Pelle notes9 : Vivement que l’Italie gagne l’Euro pour qu’il fasse la couverture du prochain GQ magazine. Pas le plus grand bomber de l’histoire de la Squadra mais surement le plus beau.  Quel calvaire il a fait vivre à la défense Espagnole. Et encore une volée pour conclure le spectacle.

Eder notes7 : Ses qualités nous ne les connaissons pas, son poste non plus mais qu’est ce qu’il combine bien avec Pelle. Aussi important au schéma de Conte que Bonucci,  on avait plus vu un pak-pak aussi sympa depuis Dev Patel dans Slumdog Millionaire.

Les notes de ceux qui vont retourner pointer au Pole Emploi : 

De Gea notes6 :  Si l’Espagne a tenu longtemps c’est uniquement grâce à son pointeur de gardien. Le gardien de United a été phénoménal tant devant Giacherrini qu’Eder. Pas avec ce genre de performance que Florentino Perez va s’empêcher de lâcher un giga chèque et trois mineurs pour l’attirer du côté de Madrid.

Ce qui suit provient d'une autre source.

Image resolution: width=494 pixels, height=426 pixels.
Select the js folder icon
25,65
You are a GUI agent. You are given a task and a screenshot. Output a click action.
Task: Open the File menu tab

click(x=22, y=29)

Pique notes3 : Sauveur un jour mais pas sauveur toujours. Shakiro est passé à côté de son match, enrhumé par Pelle et Eder. On avait pas été aussi gêné pour lui depuis le clip ou sa douce est dans une cage avec Rafa Nadal…

Sergio Ramos  notes4 : Un peu moins mauvais que son collègue, mais pas moins dominé par le duo d’attaquants italiens. De la hargne mais mal utilisee. Un des artisans de la défaite.

Alba notes2 : Une bien piètre performance, à faire passer Evra pour le meilleur latéral gauche de l’Euro. Florenzi l’a bu, recraché, et rebu. Son flow de prof d’histoire ne joue pas non plus en sa faveur …

Juanfran notes3 : Exactement la même remarque que pour Alba. Remplacez juste Florenzi par De Sciglio et « un flow de prof d’histoire » par un « flow de punk a chien »

Cesc Fabregas notes2 :  Piètre Cesc. Bien loin de son début d’euro, le numéro 10 espagnol n’aura jamais trouvé la bonne passe. A défaut de casser des lignes, il aura cassé les cojones de ses coéquipiers..

Busquets notes2 : Il est rarement mauvais, parfois absent des débats, mais jamais transparent. Sauf ce soir. Et Antonio Conte et son milieu à trois n’y sont sans doute pas pour rien.

Iniesta notes5 : Il a tenté de mettre à mal le bloc de Conte mais tout était fermé à double tour. Il n’avait pas les clés et n’a pas su fabriquer un passe partout en 90minutes. En sortant de Saint Denis il pourra sans doute acheter un porte clé Tour Eiffel, et c’est mieux que rien.

David Silva notes1 : Romain Alessandrini n’aurait pas fait pire.

Morata notes2 :  Des fautes, des fautes, des fautes. Pas d’impact face à ses ex coéquipiers Turinois, rapidement remplacé, muselé comme un petit bulldog par les 3 turinois. Terriblement gênant pour Alvarito.

Nolito notes1 : Le sosie de Miguel Angel Munoz repart de France tel un inconnu. Ni intéressant ni intéressé il a finit au fond d’une poche italienne. Il était bien meilleur dans un dos tres quand il fallait zouker Lola.